FIG. 3.

Mitotic hyperphosphorylation of the Mcm4 protein requires Cdc2-cyclin B and other kinases. (A) In vitro phosphorylation of Mcm4 by purified Cdc2-cyclin B or a mitotic extract. Phosphorylation reactions were run in kinases buffer containing either 50 U of purified Cdc2-cyclin B or 10 μl of mitotic extract. The substrate was 4 μl of an in vitro-translated [³⁵S]methionine labeled Mcm4 protein or Mcm4 present in an interphase Mcm complex. After a 1-h incubation at room temperature the Mcm proteins were immunoprecipitated with an anti-Mcm4 antibody and separated by SDS-PAGE. The mobility shift of the Mcm4 protein was detected by visualizing both the [³⁵S]methionine label and the incorporated ³²P by using a PhosphorImager.
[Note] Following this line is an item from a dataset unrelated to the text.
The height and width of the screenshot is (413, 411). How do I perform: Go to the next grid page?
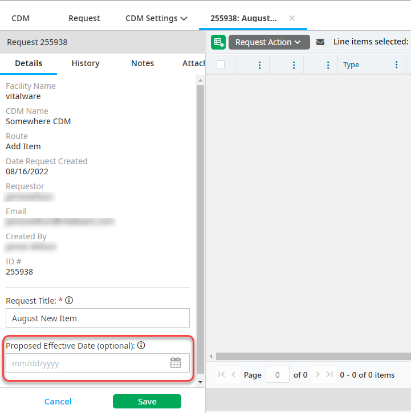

The mobility shift of the Mcm4 protein was also confirmed by Western blot analyses (data not shown). (B) Two-dimensional tryptic phosphopeptide mapping was performed on the Mcm4 protein phosphorylated in vitro by Cdc2-cyclin B (panel 1) or in a mitotic extract (panel 2). In panel 3 the two-dimensional phosphopeptide map of a mixture containing samples 1 and 2 is shown. Electrophoretic separation was performed along the horizontal axis, and ascending chromatography was done along the vertical axis.